You can set a more general `Figure` size with the matplotlib figaspect function. It lets you set the aspect ratio (height/width) of the `Figure`.

Above, I created a `Figure` twice as long as it is wide by setting `figsize=plt.figaspect(2)`.

Note: Remember the aspect ratio (height/width) formula by recalling that `height` comes first in the alphabet.

Now let’s look at putting different sized `Subplots` on one `Figure`.

### Matplotlib Subplots Different Sizes

The hardest part of creating a `Figure` with different sized `Subplots` in matplotlib is figuring out what fraction each `Subplot` takes up.

So, you should know what you are aiming for before you start. You could sketch it on paper or draw shapes in PowerPoint. Once you’ve done this, everything else is much easier.

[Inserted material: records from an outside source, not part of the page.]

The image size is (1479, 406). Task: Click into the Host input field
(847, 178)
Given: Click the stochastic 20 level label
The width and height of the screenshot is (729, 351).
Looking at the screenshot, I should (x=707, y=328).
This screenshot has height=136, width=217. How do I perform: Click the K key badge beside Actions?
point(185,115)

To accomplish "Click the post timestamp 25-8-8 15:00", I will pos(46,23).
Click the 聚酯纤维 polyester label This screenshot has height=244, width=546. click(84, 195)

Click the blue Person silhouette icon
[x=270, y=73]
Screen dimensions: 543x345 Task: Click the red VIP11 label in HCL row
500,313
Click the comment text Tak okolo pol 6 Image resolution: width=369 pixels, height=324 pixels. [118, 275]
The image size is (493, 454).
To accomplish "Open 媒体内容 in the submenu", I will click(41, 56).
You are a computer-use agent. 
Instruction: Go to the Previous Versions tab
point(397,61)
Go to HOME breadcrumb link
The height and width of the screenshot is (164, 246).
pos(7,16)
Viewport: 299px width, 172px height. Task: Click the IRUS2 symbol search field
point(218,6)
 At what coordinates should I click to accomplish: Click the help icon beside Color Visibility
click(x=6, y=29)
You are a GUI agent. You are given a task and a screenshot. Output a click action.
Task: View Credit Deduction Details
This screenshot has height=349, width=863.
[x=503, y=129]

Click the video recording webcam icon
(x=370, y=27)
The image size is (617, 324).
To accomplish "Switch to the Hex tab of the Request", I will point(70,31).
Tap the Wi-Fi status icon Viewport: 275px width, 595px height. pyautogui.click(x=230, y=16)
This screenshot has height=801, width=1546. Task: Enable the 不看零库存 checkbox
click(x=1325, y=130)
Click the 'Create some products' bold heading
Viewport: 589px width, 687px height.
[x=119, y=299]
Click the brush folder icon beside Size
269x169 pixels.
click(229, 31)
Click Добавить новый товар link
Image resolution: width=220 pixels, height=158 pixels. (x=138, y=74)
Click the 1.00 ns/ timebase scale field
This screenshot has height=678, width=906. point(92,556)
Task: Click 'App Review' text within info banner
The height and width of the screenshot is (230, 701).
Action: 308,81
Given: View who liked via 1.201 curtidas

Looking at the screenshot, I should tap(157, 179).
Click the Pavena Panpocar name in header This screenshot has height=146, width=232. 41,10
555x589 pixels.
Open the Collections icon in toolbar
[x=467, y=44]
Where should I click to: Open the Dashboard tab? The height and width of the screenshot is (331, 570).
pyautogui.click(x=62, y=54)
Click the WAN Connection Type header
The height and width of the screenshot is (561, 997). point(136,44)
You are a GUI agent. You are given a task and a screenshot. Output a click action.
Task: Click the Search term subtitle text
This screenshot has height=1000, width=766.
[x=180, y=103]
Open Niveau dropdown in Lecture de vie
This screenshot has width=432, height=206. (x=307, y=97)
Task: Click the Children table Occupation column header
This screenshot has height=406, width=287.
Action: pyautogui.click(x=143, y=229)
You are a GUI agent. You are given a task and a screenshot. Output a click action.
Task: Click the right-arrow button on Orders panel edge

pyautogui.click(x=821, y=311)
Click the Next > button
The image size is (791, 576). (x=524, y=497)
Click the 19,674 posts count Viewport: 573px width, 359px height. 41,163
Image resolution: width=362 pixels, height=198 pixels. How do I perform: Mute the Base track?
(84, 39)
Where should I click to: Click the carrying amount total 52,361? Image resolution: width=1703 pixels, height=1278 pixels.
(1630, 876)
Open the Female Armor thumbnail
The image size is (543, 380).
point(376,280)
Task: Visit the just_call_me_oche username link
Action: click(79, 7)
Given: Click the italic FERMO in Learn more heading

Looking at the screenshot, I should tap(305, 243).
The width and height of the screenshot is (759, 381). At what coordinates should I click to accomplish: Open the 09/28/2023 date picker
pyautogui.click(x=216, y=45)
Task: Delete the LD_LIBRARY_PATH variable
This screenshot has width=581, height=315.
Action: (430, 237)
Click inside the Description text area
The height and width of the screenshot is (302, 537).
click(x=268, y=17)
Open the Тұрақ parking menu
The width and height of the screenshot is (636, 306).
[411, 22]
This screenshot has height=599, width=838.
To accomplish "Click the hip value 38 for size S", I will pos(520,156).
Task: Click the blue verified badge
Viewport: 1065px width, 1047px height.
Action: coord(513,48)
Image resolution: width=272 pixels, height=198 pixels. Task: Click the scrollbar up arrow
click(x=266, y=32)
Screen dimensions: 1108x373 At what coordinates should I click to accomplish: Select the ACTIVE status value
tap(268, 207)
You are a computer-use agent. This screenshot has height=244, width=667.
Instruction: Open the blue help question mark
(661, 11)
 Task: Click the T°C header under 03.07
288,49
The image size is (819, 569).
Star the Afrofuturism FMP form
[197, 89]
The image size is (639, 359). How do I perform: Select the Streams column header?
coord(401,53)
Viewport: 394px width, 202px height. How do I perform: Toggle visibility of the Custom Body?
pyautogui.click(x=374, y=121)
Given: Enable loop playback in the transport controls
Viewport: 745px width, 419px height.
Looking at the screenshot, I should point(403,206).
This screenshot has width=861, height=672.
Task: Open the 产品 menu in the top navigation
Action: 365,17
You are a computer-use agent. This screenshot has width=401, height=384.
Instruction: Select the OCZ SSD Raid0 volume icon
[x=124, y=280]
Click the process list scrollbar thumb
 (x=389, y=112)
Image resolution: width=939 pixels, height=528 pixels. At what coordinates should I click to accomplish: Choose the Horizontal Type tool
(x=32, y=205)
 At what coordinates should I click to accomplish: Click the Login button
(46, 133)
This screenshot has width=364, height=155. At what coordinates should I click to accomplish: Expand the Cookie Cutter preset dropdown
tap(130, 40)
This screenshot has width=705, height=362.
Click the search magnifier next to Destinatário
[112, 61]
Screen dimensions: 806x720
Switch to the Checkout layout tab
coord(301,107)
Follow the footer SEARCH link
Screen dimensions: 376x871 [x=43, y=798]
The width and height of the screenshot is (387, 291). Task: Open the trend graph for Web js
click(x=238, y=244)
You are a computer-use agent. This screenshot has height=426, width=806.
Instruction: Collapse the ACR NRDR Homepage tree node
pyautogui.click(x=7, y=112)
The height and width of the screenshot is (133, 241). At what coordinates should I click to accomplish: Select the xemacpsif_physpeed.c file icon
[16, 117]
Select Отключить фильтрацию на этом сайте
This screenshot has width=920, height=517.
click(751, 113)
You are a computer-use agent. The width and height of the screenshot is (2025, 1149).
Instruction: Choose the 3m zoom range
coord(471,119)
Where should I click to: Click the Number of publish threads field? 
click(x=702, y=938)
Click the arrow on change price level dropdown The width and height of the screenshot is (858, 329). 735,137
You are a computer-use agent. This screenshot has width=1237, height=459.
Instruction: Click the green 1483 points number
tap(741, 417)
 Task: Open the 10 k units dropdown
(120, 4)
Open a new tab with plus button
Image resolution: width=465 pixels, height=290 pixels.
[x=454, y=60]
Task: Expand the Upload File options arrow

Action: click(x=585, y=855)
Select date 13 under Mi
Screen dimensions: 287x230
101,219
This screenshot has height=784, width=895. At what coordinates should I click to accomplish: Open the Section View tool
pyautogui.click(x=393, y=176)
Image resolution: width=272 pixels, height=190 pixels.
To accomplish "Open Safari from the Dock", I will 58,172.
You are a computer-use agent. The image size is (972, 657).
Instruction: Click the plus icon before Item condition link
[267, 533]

I’m going to create this shape

I’ve labeled the fraction each `Subplot` takes up as we need this for our `plt.subplot()` calls.

I’ll create the biggest subplot first and the others in descending order.

The right-hand side is half of the plot. It is one of two plots on a `Figure` with 1 row and 2 columns. To select it with `plt.subplot()`, you need to set `index=2`.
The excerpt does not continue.